The course, which is being offered through Swarthmore’s Religion Department, promises to “[introduce] students to the complexity of constructions of sex, gender, and identity in one of the most influential literary works produced in ancient times.”
“By reading the Bible with the methods of queer and trans* theoretical approaches,” the catalog advertises, “this class destabilizes long held assumptions about what the bible–and religion–says about gender and sexuality.”

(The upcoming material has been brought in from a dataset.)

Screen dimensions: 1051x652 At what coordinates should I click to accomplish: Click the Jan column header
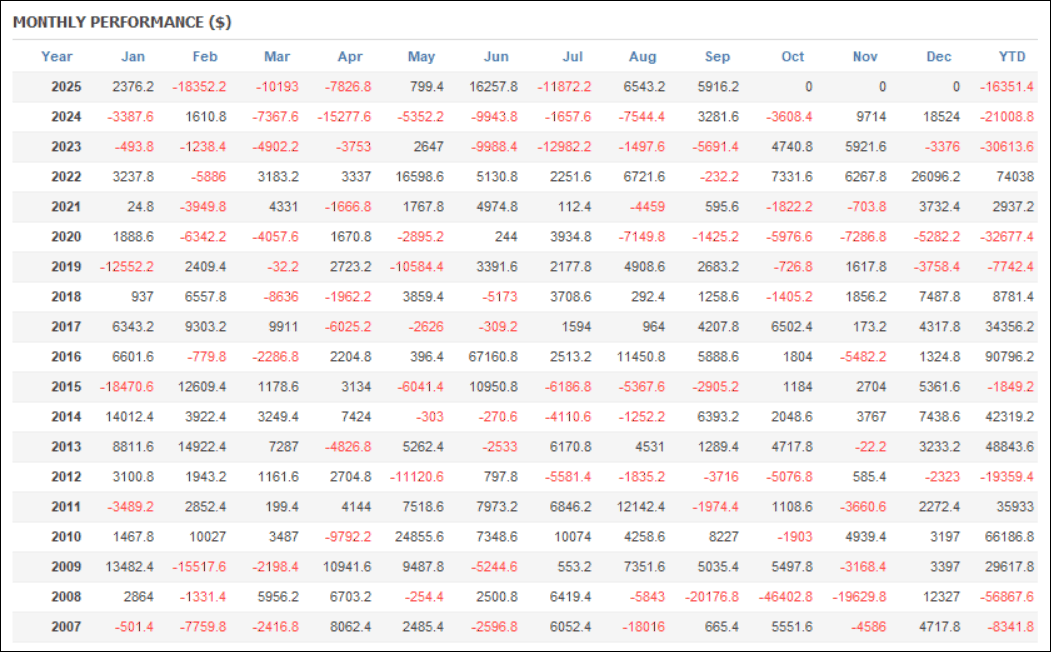coord(132,57)
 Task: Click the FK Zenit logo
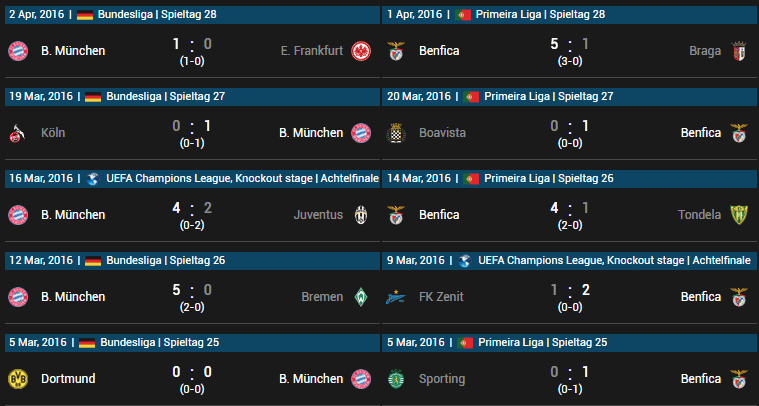point(395,297)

It appears that the Swarthmore Religion Department will offer no other Bible-centric courses next fall apart from this one. Out of around ten listed courses that explicitly involve Bible study at Swarthmore, “Queering the Bible” appears to be the only one taking place in fall of 2018. Only one other Bible-related course, a class teaching the grammar and vocabulary necessary to read the Old Testament in the original Hebrew, is offered during that time.
Repeated attempts by The College Fix to learn more about the course, and whether or not any additional Bible courses would be offered at Swarthmore next year, were met with silence. Multiple emails to Gwynn Kessler and the Swarthmore Religion Department, as well as phone calls to both, were not returned.
According to her faculty profile, Kessler’s research focuses in part on “rabbinic constructions of gender and identity.” Her work is also “situated within, and suffused with, postmodern, feminist, and queer theoretical approaches.”
In addition to “Queering the Bible,” Swarthmore College’s religion department also offers “Queering God: Feminist and Queer Theology,” a course that “examines feminist and queer writings about God, explores the tensions between feminist and queer theology, and seeks to stretch the limits of gendering-and sexing-the divine.”
“If we can point out places in traditional writings where God is nurturing, forgiving, and loving,” the course description asks, “does that mean that God is feminine, or female?”